- **RECORDS FOR THIS TASK**

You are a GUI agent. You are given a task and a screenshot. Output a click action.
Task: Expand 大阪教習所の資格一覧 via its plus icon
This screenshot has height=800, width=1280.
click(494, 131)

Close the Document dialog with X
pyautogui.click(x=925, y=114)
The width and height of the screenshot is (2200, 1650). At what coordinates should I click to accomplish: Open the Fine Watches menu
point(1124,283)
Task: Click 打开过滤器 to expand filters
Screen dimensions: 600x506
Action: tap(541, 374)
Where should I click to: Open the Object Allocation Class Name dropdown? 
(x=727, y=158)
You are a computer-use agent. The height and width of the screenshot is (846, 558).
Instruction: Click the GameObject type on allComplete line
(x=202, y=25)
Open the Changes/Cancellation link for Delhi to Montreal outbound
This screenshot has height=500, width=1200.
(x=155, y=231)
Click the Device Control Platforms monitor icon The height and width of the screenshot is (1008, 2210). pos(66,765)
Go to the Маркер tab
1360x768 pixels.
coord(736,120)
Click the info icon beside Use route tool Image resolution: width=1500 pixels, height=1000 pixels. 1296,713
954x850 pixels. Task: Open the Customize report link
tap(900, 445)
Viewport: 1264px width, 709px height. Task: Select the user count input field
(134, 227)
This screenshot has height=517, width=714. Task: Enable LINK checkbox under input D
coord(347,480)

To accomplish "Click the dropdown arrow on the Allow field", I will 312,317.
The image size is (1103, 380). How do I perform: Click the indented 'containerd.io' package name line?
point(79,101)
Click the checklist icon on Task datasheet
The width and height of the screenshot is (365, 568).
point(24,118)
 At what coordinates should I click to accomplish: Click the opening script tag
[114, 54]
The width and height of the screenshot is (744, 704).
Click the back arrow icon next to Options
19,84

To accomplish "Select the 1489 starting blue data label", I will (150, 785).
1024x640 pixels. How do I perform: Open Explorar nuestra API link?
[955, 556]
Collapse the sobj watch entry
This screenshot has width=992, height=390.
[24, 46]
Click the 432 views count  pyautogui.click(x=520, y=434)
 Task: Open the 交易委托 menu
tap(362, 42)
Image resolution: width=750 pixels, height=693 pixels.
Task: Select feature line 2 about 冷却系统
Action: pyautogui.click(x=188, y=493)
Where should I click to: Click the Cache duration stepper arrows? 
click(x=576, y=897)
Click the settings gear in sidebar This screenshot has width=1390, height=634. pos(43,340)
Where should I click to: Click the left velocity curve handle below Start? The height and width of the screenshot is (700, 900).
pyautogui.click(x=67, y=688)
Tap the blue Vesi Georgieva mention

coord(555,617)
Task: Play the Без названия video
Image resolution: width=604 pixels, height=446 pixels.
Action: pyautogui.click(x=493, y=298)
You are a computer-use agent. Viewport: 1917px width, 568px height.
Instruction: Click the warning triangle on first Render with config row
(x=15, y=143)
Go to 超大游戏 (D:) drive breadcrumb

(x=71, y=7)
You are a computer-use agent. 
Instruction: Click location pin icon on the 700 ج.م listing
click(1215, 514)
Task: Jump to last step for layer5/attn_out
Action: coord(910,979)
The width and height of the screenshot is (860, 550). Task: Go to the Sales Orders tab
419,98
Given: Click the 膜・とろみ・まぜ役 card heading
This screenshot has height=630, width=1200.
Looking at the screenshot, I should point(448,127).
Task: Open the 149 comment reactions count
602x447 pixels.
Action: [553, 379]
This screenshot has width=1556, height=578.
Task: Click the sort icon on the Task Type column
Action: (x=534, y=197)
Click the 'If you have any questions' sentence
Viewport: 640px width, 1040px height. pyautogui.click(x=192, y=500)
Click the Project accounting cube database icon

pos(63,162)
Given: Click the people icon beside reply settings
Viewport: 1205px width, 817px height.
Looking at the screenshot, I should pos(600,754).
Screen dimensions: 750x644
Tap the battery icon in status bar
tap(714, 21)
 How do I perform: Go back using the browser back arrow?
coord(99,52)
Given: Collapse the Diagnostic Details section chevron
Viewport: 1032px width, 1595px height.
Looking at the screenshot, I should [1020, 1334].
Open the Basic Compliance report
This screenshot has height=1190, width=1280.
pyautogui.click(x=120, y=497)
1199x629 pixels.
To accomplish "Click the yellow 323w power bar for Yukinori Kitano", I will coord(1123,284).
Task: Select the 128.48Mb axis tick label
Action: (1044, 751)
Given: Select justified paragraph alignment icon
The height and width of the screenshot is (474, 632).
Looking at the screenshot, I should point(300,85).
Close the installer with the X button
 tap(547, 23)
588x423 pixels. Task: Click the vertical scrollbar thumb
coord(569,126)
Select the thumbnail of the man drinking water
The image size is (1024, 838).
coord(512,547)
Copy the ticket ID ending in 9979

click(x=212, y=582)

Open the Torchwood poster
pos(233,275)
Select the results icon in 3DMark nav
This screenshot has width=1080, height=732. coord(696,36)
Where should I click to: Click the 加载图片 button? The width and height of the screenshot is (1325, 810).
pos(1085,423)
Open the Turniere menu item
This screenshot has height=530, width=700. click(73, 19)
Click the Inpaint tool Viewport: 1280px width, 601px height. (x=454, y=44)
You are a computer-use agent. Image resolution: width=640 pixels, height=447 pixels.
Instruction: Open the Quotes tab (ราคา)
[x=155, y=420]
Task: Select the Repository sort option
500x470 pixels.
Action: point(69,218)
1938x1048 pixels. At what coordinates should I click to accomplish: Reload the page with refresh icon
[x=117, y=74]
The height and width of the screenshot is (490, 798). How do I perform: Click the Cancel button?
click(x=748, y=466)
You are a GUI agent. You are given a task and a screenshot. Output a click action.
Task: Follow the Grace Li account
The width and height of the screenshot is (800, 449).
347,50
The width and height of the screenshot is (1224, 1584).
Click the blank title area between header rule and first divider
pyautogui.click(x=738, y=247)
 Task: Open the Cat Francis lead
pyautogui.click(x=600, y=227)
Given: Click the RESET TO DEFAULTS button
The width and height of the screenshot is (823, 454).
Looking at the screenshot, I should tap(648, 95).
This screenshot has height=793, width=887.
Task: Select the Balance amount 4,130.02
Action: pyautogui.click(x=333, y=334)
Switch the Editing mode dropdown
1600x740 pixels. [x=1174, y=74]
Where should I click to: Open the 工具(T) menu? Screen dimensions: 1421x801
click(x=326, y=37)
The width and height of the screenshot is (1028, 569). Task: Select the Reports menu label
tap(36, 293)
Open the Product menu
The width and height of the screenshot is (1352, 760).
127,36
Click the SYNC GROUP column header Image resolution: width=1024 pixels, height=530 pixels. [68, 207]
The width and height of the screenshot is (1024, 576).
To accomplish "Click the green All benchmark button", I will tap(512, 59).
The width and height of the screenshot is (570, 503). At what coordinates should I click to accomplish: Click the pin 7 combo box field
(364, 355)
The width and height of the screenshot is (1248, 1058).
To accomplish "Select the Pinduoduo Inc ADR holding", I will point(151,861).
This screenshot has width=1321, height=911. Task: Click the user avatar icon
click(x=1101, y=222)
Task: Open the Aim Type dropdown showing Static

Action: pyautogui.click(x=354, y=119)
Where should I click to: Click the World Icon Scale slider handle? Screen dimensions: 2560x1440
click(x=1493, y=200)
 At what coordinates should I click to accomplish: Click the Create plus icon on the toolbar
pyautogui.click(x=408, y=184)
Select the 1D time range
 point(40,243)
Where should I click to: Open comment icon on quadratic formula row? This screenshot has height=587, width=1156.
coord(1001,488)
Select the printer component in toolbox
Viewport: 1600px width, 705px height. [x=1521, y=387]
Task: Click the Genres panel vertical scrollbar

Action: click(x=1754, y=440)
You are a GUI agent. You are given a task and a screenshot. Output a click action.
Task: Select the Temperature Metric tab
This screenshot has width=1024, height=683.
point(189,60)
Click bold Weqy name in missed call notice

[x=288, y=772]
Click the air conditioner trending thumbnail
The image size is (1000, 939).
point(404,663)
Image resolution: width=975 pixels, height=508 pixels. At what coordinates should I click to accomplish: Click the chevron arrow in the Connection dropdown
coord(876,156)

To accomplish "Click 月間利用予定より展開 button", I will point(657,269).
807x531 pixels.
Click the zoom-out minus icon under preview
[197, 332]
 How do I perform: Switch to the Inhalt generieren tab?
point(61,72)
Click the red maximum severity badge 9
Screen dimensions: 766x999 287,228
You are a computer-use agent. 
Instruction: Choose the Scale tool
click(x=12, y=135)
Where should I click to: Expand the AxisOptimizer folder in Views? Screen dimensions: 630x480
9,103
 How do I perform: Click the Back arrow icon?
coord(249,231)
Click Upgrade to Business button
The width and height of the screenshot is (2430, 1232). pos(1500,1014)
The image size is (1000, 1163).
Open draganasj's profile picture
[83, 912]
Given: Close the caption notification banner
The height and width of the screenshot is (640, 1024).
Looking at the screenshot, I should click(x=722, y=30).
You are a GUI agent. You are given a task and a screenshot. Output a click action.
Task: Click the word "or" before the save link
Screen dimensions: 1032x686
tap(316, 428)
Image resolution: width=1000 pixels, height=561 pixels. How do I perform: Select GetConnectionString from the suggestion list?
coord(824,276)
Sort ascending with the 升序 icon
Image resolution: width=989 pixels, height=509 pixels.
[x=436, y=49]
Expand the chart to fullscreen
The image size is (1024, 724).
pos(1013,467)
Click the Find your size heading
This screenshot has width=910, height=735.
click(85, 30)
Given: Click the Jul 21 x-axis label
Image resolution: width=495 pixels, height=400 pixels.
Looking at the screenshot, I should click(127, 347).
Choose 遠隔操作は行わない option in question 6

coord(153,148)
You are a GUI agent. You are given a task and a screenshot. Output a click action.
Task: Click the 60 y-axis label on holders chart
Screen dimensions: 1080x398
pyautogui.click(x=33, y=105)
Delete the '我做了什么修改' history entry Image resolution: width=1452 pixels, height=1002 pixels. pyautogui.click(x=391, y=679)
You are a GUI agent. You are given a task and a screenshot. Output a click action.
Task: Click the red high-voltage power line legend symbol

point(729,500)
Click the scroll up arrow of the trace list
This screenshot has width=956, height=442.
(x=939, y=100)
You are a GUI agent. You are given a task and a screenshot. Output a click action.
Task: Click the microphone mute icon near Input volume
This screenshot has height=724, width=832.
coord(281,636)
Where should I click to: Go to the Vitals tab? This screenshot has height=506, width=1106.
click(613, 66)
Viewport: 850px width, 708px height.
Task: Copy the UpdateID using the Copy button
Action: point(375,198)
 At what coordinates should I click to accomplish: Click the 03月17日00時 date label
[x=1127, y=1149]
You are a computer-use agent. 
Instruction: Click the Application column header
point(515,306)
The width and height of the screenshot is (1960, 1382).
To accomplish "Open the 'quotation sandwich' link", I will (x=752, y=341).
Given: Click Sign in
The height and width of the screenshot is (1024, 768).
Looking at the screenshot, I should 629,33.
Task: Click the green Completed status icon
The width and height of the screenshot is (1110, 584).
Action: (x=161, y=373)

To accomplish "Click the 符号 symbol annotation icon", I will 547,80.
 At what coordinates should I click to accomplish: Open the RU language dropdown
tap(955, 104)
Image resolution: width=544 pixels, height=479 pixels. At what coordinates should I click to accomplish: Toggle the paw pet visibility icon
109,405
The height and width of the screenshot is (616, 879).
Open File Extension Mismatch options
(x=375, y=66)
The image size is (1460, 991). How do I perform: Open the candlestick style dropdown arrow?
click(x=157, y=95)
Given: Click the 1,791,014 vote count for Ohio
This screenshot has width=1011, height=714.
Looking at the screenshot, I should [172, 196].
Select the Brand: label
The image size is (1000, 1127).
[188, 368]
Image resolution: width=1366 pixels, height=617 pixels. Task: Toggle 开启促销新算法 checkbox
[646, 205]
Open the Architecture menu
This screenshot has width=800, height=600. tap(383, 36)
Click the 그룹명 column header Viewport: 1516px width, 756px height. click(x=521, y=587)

- **YOUR GOAL**
What are the lines above, starting at the one with "Task: Open the Aim" and ending at the one with "Task: Select the Temperature Metric tab"? Give them again exactly, and only them.

- **RESPONSE**
Task: Open the Aim Type dropdown showing Static

Action: pyautogui.click(x=354, y=119)
Where should I click to: Click the World Icon Scale slider handle? Screen dimensions: 2560x1440
click(x=1493, y=200)
 At what coordinates should I click to accomplish: Click the Create plus icon on the toolbar
pyautogui.click(x=408, y=184)
Select the 1D time range
 point(40,243)
Where should I click to: Open comment icon on quadratic formula row? This screenshot has height=587, width=1156.
coord(1001,488)
Select the printer component in toolbox
Viewport: 1600px width, 705px height. [x=1521, y=387]
Task: Click the Genres panel vertical scrollbar

Action: click(x=1754, y=440)
You are a GUI agent. You are given a task and a screenshot. Output a click action.
Task: Select the Temperature Metric tab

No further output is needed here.